There is a point in the middle of the Pacific Ocean so far from land that it’s likely the closest humans to it are aboard the International Space Station.
A popular fact commonly shared on social media is the existence of a point colloquially referred to as “Point Nemo”— a geographic point on the globe in the southern Pacific Ocean further from any body of land than any other location on the globe. An allusion to the Jules Verne character Captain Nemo (whose name was a reference to the Latin word for “nobody”), the scientific term for such a point is the “oceanic pole of inaccessibility”:
The location of Point Nemo was defined by Croatian-Canadian survey engineer Hrvoje Lukatela using the logic that the most remote point would be an location equidistant from three coastlines, as the Earth is a three dimensional sphere.
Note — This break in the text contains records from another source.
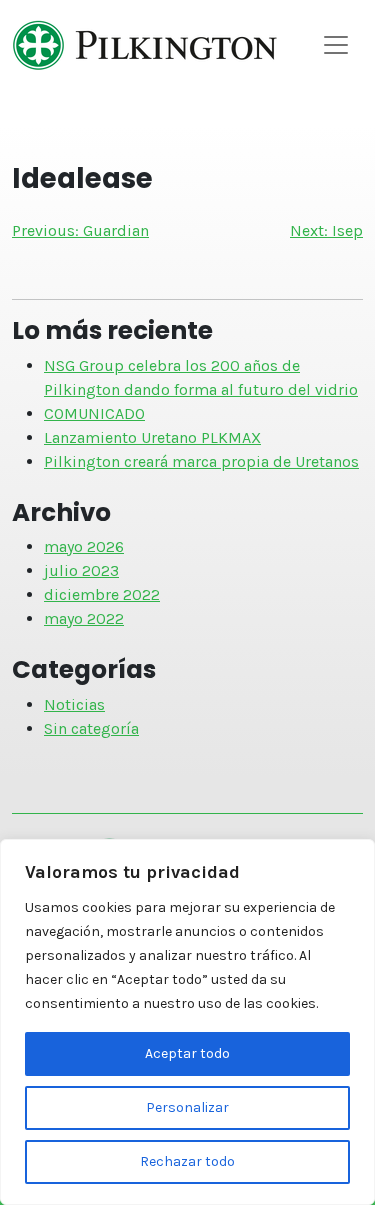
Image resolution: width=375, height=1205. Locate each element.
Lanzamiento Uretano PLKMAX (152, 437)
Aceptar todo (187, 1053)
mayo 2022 (84, 618)
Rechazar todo (187, 1161)
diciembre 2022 (102, 594)
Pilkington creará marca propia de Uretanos (201, 461)
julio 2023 (81, 570)
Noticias (74, 704)
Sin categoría (91, 728)
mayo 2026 (84, 546)
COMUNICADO (94, 413)
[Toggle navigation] (336, 45)
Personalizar (187, 1107)
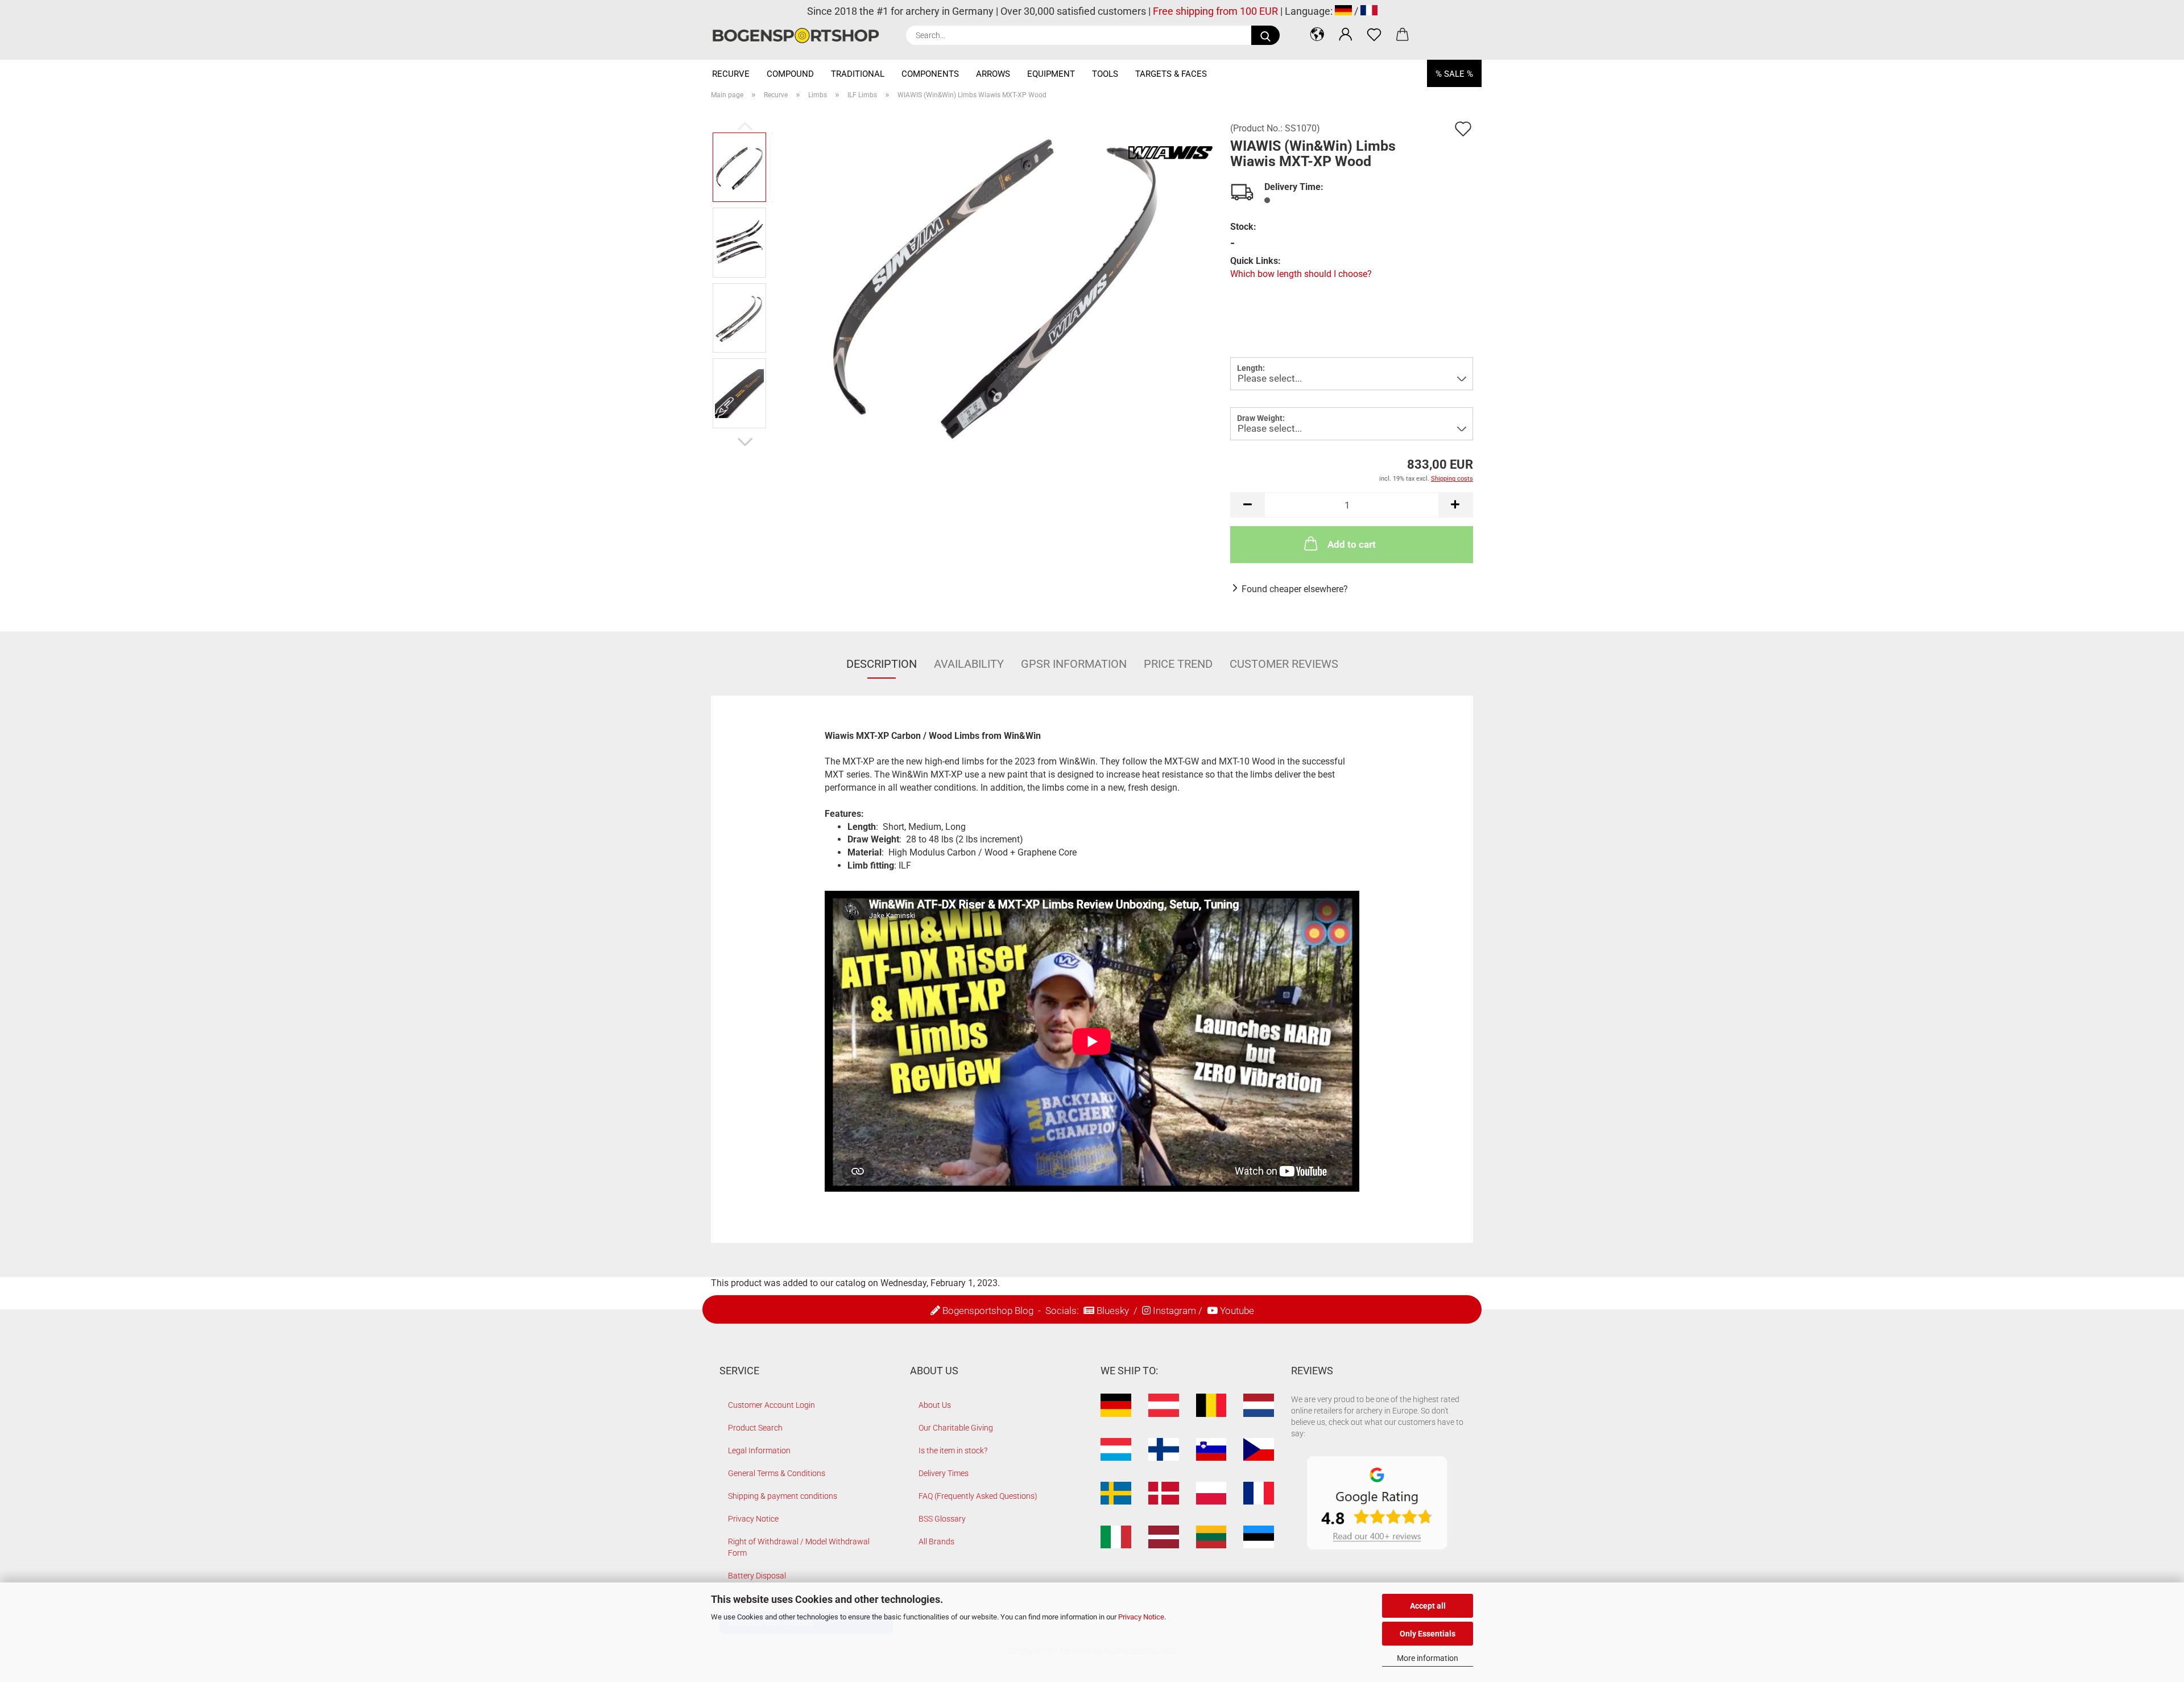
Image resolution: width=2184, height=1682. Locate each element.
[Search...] (1265, 35)
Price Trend (1178, 664)
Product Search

By crunching a ton of geo-spatial data on remote Pacific atolls and shorelines, he found that the most distant such point was 1450 nautical miles away from three bodies of land:
- Ducie Island (Pitcairn Island Group, South Pacific)
- Motu Nui / Rapa Nui (“Easter Island”, South Pacific)
- Maher Island / Siple Island (Antarctica)
While the notion that there would be no land in any direction for more than a thousand miles is a mind-boggling prospect, many choose to highlight a more flashy sounding (but actually less impressive) fact about the area:
Point Nemo is so far from land, the nearest humans are often astronauts. The International Space Station orbits the Earth at a maximum of 258 miles (416km). Meanwhile the nearest inhabited landmass to Point Nemo is over 1,670 miles (2,700km) away.
While this is true, it would technically apply to any area under the path of the Space Station that is surrounded by at least 258 miles of likely uninhabited space — a considerably lower bar than the 1,670 mile radius defined by the oceanic pole of inaccessibility.